3. Code to train and evalutation

Environment

  • UniHGKR-base: please use this environment: FlagEmbedding.

  • UniHGKR-7B: please use this environment: LLARA.

3.1 Download training dataset

🤗UniHGKR_training_data includes all the files that are needed during our model's training. Please put the UniHGKR_training_data in the src_for_train.

Tips:

  1. Execute the following shell command in the src_for_train folder:
  2. Ensure that the logs directory exists; otherwise, log files may not be generated properly. If the directory does not exist, you can create it using the command mkdir -p logs.
  3. It is recommended to save the script content as a .sh file, such as run_experiments.sh.
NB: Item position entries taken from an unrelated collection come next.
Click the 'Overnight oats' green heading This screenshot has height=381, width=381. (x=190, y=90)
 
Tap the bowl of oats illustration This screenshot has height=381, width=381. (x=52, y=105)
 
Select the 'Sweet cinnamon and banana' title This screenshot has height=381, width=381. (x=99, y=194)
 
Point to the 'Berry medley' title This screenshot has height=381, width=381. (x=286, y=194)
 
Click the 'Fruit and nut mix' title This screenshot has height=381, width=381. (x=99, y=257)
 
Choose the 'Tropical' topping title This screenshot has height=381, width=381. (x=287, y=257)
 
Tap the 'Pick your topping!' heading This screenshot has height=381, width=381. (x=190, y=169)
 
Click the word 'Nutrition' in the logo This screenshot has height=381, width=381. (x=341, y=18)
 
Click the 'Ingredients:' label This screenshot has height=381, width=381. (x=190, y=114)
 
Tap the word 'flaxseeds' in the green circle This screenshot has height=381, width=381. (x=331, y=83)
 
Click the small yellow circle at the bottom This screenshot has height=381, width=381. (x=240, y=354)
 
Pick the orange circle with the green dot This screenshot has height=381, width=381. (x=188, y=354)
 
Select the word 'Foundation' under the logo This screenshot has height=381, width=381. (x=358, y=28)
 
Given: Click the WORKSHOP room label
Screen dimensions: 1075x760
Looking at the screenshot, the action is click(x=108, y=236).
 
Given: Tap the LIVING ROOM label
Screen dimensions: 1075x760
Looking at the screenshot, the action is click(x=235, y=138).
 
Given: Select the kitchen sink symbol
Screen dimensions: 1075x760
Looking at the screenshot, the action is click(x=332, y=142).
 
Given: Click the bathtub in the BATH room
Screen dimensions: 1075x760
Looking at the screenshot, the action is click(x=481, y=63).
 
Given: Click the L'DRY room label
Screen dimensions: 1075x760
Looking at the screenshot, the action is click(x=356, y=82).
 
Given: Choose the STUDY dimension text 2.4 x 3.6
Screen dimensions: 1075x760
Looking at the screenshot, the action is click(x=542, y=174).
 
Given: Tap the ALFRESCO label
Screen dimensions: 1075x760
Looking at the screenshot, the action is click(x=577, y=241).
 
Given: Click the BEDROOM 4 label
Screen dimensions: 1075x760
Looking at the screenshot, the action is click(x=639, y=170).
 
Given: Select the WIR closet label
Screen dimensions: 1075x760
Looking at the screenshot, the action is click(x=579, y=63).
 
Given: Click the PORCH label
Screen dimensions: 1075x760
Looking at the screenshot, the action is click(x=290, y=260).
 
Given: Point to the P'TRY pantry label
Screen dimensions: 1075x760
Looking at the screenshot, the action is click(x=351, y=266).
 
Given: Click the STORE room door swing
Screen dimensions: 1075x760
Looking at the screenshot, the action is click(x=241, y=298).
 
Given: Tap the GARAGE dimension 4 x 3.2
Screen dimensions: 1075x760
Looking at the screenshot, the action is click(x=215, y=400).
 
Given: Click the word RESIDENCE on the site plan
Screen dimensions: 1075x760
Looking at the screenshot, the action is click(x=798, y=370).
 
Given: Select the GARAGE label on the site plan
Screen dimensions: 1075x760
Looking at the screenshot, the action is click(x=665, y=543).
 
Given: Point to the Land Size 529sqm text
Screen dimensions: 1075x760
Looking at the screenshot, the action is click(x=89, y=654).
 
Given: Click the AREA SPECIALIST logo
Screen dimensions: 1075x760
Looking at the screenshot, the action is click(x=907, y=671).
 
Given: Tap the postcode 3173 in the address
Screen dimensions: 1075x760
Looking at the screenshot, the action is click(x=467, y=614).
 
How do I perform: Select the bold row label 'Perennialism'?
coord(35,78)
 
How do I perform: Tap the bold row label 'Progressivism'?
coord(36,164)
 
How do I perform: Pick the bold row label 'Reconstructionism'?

Add execute permission to the file: chmod +x run_experiments.sh.

3.1 Train UniHGKR-base

Training Stage 1:

nohup torchrun --nnodes=1 --nproc_per_node 8  --master_port='29581' \
-m baai_general_embedding.retromae_pretrain.run \
--output_dir your_path_to_stage_1_pretrained_model\
--model_name_or_path your_path_to_bert-base-uncased \
--train_data UniHGKR_training_data/data_text_pretrain_shuffled.jsonl \
--learning_rate 2e-5 \
--fp16 \
--num_train_epochs 1 \
--per_device_train_batch_size 64 \
--dataloader_drop_last True \
--max_seq_length 512 \
--logging_steps 30 \
--save_strategy steps \
--save_steps 1000000 \
--save_total_limit 1 \
--dataloader_num_workers 10  > logs/bert-base-uncased-pretrain_v1.log 2>&1 &

Note: Please change nproc_per_node according to the number of your GPUs and adjust per_device_train_batch_size based on the size of GPU Memory. master_port is the port in Torchrun. If you use Torchrun to run multiple training programs simultaneously, please set different ports.

Training Stage 2:

nohup torchrun --nnodes=1 --nproc_per_node 8  --master_port='29221' \
-m baai_general_embedding.finetune.run \
--output_dir your_path_to_save_stage_2_trained_model/ \
--model_name_or_path your_path_to_stage_1_pretrained_model/encoder_model \
--train_data UniHGKR_training_data/data_text_finetune.jsonl \
--learning_rate 1e-5 \
--fp16 \
--num_train_epochs 1 \
--per_device_train_batch_size 96 \
--dataloader_drop_last True \
--normlized True \
--temperature 0.02 \
--query_max_len 256 \
--passage_max_len 256 \
--train_group_size 2 \
--negatives_cross_device \
--logging_steps 10 \
--save_strategy steps \
--save_steps 1000000 \
--save_total_limit 1 \
--use_inbatch_neg True \
--query_instruction_for_retrieval ""  > logs/stage_2_finetuning.log 2>&1 &

Training Stage 3:

nohup torchrun --nnodes=1 --nproc_per_node 8  --master_port='29221' \
-m baai_general_embedding.finetune.run \
--output_dir  your_path_to_save_stage_3_trained_model\
--model_name_or_path your_path_to_save_stage_2_trained_model \
--train_data UniHGKR_training_data/stage_3_ft_data.jsonl \
--learning_rate 2e-5 \
--fp16 \
--num_train_epochs 5 \
--per_device_train_batch_size 32 \
--dataloader_drop_last True \
--normlized True \
--temperature 0.02 \
--query_max_len 256 \
--passage_max_len 256 \
--train_group_size 16 \
--negatives_cross_device \
--logging_steps 10 \
--save_strategy steps \
--save_steps 1000000 \
--save_total_limit 1 \
--use_inbatch_neg True \
--query_instruction_for_retrieval ""  > logs/stage_3_finetuning.log 2>&1 &

3.2 Evaluate UniHGKR-base on CompMix-IR

Step 1: semantic retrieval

models=("ZhishanQ/UniHGKR-base")

sources=("all" "kb" "info" "table" "text")
# sources=("all")
corpus_id=0
# save_embedding : Whether to cache embeddings. 
# Change batch_size according to your GPU memory.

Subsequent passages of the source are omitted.